Input/Output#

Parquet files#

legate_dataframe.lib.parquet.parquet_read(glob_string: pathlib.Path | str, *, columns=None) → LogicalTable#

Read Parquet files into a logical table

Parameters:

glob_string (str or pathlib.Path) – The glob string to specify the Parquet files. All glob matches must be valid Parquet files and have the same LogicalTable data types. See <https://linux.die.net/man/7/glob>.
columns – List of strings selecting a subset of columns to read.

Return type:

The read logical table.

See also

parquet_write: Write parquet data

legate_dataframe.lib.parquet.parquet_read_array(glob_string: pathlib.Path | str, *, columns=None, null_value=None, type=None) → LogicalArray#

Read Parquet files into a logical array

To successfully read the files, all selected columns must have the same type that is compatible with legate (currently only numeric types).

Parameters:

glob_string (str or pathlib.Path) – The glob string to specify the Parquet files.
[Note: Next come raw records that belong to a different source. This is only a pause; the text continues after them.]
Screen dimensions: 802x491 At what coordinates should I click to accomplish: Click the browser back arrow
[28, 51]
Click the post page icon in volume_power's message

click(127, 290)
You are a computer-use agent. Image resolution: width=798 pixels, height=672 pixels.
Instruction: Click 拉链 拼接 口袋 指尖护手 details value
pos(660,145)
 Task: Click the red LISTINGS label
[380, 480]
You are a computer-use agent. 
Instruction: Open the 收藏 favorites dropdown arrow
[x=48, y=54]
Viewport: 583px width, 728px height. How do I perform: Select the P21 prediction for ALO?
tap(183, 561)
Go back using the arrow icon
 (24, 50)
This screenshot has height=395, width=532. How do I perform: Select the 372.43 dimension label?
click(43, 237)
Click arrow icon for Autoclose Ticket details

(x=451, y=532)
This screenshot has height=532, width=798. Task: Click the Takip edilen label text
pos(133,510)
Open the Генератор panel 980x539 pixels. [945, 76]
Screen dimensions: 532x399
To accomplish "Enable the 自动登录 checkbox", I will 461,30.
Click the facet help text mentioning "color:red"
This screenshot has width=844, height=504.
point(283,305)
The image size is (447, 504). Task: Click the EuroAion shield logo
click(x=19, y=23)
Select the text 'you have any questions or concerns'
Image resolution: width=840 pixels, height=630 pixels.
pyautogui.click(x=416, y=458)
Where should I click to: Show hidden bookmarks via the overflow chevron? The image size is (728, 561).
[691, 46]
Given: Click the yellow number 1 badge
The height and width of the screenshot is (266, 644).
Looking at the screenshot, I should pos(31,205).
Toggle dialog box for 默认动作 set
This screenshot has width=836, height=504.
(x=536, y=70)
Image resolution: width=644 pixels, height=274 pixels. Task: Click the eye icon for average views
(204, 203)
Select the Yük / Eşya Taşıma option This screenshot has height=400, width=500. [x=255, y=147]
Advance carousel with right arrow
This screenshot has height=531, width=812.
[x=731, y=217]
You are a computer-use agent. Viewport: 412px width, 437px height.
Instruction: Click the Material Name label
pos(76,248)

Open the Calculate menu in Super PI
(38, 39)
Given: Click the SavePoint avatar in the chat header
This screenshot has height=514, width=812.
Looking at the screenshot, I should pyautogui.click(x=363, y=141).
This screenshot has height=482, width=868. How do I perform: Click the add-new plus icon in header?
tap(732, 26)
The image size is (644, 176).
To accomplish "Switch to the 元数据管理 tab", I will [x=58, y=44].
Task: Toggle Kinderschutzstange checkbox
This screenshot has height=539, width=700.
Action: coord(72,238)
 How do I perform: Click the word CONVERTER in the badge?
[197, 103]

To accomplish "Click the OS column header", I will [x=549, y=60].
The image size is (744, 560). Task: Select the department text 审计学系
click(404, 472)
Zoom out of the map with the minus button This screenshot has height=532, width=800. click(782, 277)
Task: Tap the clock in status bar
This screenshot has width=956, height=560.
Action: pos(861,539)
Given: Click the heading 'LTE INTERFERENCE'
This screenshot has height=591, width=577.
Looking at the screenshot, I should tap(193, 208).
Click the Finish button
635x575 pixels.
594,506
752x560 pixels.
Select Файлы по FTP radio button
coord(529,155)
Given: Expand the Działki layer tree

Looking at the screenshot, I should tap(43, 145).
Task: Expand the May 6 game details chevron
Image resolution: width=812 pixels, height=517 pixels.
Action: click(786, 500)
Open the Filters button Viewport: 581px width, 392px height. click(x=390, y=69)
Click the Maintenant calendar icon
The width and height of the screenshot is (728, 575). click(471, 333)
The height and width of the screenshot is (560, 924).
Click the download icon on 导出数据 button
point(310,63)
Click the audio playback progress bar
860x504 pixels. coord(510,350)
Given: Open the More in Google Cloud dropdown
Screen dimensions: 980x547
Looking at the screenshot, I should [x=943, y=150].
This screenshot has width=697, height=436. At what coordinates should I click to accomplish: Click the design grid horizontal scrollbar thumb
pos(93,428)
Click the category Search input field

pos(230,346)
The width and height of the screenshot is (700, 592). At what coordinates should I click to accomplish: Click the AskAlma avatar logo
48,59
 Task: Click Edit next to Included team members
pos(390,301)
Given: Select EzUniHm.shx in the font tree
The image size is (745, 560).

All glob matches must be valid Parquet files and have the same LogicalTable data types. See <https://linux.die.net/man/7/glob>.
columns – List of strings selecting a subset of columns to read.
null_value (legate.core.Scalar or None) – If given (not None) the result will not have a null mask and null values are instead replaced with this value.
type (legate.core.Type or None) – The desired result legate type. If given, columns are cast to this type. If not given the dtype is inferred, but all columns must have the same one.

Return type:

The read logical array.

See also

parquet_read: Write parquet data into a table

legate_dataframe.lib.parquet.parquet_write(LogicalTable tbl, path: pathlib.Path | str) → None#

Write logical table to Parquet files

Each partition will be written to a separate file.

Parameters:

tbl (LogicalTable) – The table to write.
path (str or pathlib.Path) – Destination directory for data.
the (Files will be created in the specified output directory using)
part.0.parquet (convention)
part.1.parquet
part.2.parquet
and (...)
table:: (so on for each partition in the) –

/path/to/output/
├── part.0.parquet ├── part.1.parquet ├── part.2.parquet └── …

See also

parquet_read: Read parquet data

CSV files#

Legate-dataframe supports writing data to parquet or CSV files via:

legate_dataframe.lib.csv.csv_read(glob_string, *, dtypes, na_filter=True, delimiter=',', usecols=None, names=None)#

Read csv files into a logical table

Parameters:

glob_string (str) – The glob string to specify the csv files. All glob matches must be valid csv files and have the same LogicalTable data types. See <https://linux.die.net/man/7/glob>.
dtypes (iterable of cudf dtype-likes) – The cudf dtypes to extract for each column (or a single one for all).
na_filter (bool, optional) – Whether to detect missing values, set to False to improve performance.
delimiter (str, optional) – The field delimiter.
usecols (iterable of str or int or None, optional) – If given, must match dtypes in length and denotes column names to be extracted from the file. If passes as integers, implies the file has no header and names must be passed.
names (iterable of str) – The names of the read columns, must be used with integral usecols.

Return type:

The read logical table

See also

csv_write: Write csv data
lib.parquet.parquet_write: Write parquet data

legate_dataframe.lib.csv.csv_write(LogicalTable tbl, path, delimiter=', ')#

Write logical table to csv files

Each partition will be written to a separate file.

Parameters:

tbl (LogicalTable) – The table to write.
path (str or pathlib.Path) – Destination directory for data.
delimiter (str) – The field delimiter.
the (Files will be created in the specified output directory using)
part.0.csv (convention)
part.1.csv
part.2.csv
and (...)
table:: (so on for each partition in the) –

/path/to/output/
├── part.0.csv ├── part.1.csv ├── part.2.csv └── …

See also

csv_read: Read csv data
lib.parquet.parquet_read: Read parquet data